We recognize that to advocate for additional time for exchange and reflection may sound counter intuitive to those who wish to shorten the translation timeline. We argue, however, that such a worthy up‐front investment will pay off in terms of projects that are appropriately aimed and targeted. As research projects move through the translational phases from inception to discovery to development to delivery and assessment of outcomes, individual investigators, research teams, research institutions, funding institutions, and community stakeholders should be engaged in an ongoing and deeply evaluative process. Explicitly acknowledging and assessing value judgments along the translational pathway, and recognizing that the pathway in its most effective form is a cycle, empowers those engaged in clinical translational science to engage in robust debate about the normative assumptions and judgments that guide and shape their work ( Table 1). This model enables us to more explicitly specify the value‐based questions most relevant to responsible translational research along the pathway and between the phases of the pathway. Posing such questions is a necessary element in responsive science and ethically appropriate translation.
An expanded view of translational research helps everyone engaged in research along the translational pathway to keep the goal of translational science front and center, aiming for research that facilitates health improvement and impact. It also reveals the shared responsibilities involved in transitioning between research phases when shaping a research question and study design, and when disseminating the results or closing out the study.

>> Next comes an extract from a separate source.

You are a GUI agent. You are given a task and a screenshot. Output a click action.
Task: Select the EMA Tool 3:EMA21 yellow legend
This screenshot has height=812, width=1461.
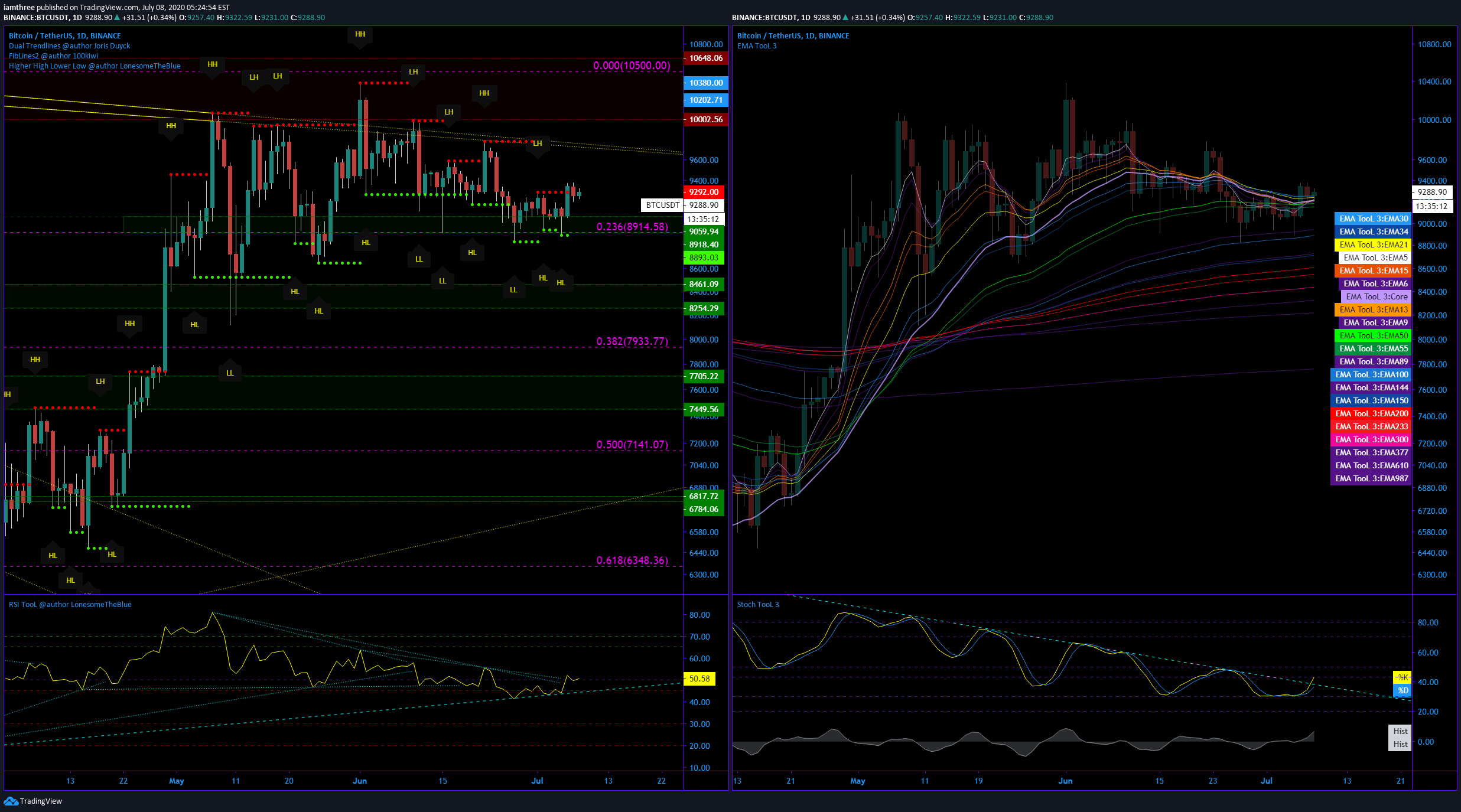click(1373, 244)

Making ethical, social, economic, cultural value questions explicit can challenge scientific paradigms and stimulate new ways of thinking and problem solving.
The authors have no conflicts of interest to declare.
The authors wish to thank our colleagues within the Center for Genomics and Healthcare Equality (NHGRI grant number P50 HG3374, W. Burke, PI) and the Institute for Translational Health Sciences (NCRR grant number UL1 RR025014, M.L. Disis, PI). Funding from both grants supported this work, along with a grant from the Greenwall Foundation (K.A. Edwards, PI).